» EXERCISE AIM
Find the line that contains "Collapse the navigation hamburger menu". Restate it and each following line exactly, through the end of the records.

» DATASET EXTRACT
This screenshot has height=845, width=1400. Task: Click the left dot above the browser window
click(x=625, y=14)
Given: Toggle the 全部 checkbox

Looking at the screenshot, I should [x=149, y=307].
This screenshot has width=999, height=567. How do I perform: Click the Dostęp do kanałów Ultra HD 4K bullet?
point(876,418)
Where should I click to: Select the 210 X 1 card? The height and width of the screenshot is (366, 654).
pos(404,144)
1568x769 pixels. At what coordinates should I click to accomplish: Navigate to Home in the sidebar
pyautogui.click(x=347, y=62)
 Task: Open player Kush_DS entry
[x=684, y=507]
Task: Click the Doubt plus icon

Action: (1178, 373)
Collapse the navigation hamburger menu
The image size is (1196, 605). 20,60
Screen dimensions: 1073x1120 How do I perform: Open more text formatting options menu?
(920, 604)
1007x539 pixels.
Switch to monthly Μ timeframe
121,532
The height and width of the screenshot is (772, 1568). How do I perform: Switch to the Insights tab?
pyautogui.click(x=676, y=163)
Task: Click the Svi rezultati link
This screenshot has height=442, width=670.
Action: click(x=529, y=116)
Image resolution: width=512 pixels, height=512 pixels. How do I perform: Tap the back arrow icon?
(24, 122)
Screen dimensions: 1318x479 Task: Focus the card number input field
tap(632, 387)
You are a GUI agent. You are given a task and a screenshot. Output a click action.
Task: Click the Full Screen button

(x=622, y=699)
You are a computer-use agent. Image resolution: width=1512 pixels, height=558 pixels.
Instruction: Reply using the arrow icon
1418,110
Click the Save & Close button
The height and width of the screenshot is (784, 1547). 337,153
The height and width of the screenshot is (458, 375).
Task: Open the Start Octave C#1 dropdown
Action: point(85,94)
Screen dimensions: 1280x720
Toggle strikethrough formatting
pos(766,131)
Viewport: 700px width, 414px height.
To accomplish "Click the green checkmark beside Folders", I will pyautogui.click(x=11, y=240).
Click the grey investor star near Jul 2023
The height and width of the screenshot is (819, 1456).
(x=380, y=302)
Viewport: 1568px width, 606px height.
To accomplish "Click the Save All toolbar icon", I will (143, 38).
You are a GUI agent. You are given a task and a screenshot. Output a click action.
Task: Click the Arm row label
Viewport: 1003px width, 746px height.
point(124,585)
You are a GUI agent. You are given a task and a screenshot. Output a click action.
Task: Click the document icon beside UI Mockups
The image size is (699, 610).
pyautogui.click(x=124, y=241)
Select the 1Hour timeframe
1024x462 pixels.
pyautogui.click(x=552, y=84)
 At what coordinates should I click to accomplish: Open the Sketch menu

» EXERCISE OUTPUT
Collapse the navigation hamburger menu
The image size is (1196, 605). 20,60
Screen dimensions: 1073x1120 How do I perform: Open more text formatting options menu?
(920, 604)
1007x539 pixels.
Switch to monthly Μ timeframe
121,532
The height and width of the screenshot is (772, 1568). How do I perform: Switch to the Insights tab?
pyautogui.click(x=676, y=163)
Task: Click the Svi rezultati link
This screenshot has height=442, width=670.
Action: click(x=529, y=116)
Image resolution: width=512 pixels, height=512 pixels. How do I perform: Tap the back arrow icon?
(24, 122)
Screen dimensions: 1318x479 Task: Focus the card number input field
tap(632, 387)
You are a GUI agent. You are given a task and a screenshot. Output a click action.
Task: Click the Full Screen button

(x=622, y=699)
You are a computer-use agent. Image resolution: width=1512 pixels, height=558 pixels.
Instruction: Reply using the arrow icon
1418,110
Click the Save & Close button
The height and width of the screenshot is (784, 1547). 337,153
The height and width of the screenshot is (458, 375).
Task: Open the Start Octave C#1 dropdown
Action: point(85,94)
Screen dimensions: 1280x720
Toggle strikethrough formatting
pos(766,131)
Viewport: 700px width, 414px height.
To accomplish "Click the green checkmark beside Folders", I will pyautogui.click(x=11, y=240).
Click the grey investor star near Jul 2023
The height and width of the screenshot is (819, 1456).
(x=380, y=302)
Viewport: 1568px width, 606px height.
To accomplish "Click the Save All toolbar icon", I will (143, 38).
You are a GUI agent. You are given a task and a screenshot. Output a click action.
Task: Click the Arm row label
Viewport: 1003px width, 746px height.
point(124,585)
You are a GUI agent. You are given a task and a screenshot. Output a click action.
Task: Click the document icon beside UI Mockups
The image size is (699, 610).
pyautogui.click(x=124, y=241)
Select the 1Hour timeframe
1024x462 pixels.
pyautogui.click(x=552, y=84)
 At what coordinates should I click to accomplish: Open the Sketch menu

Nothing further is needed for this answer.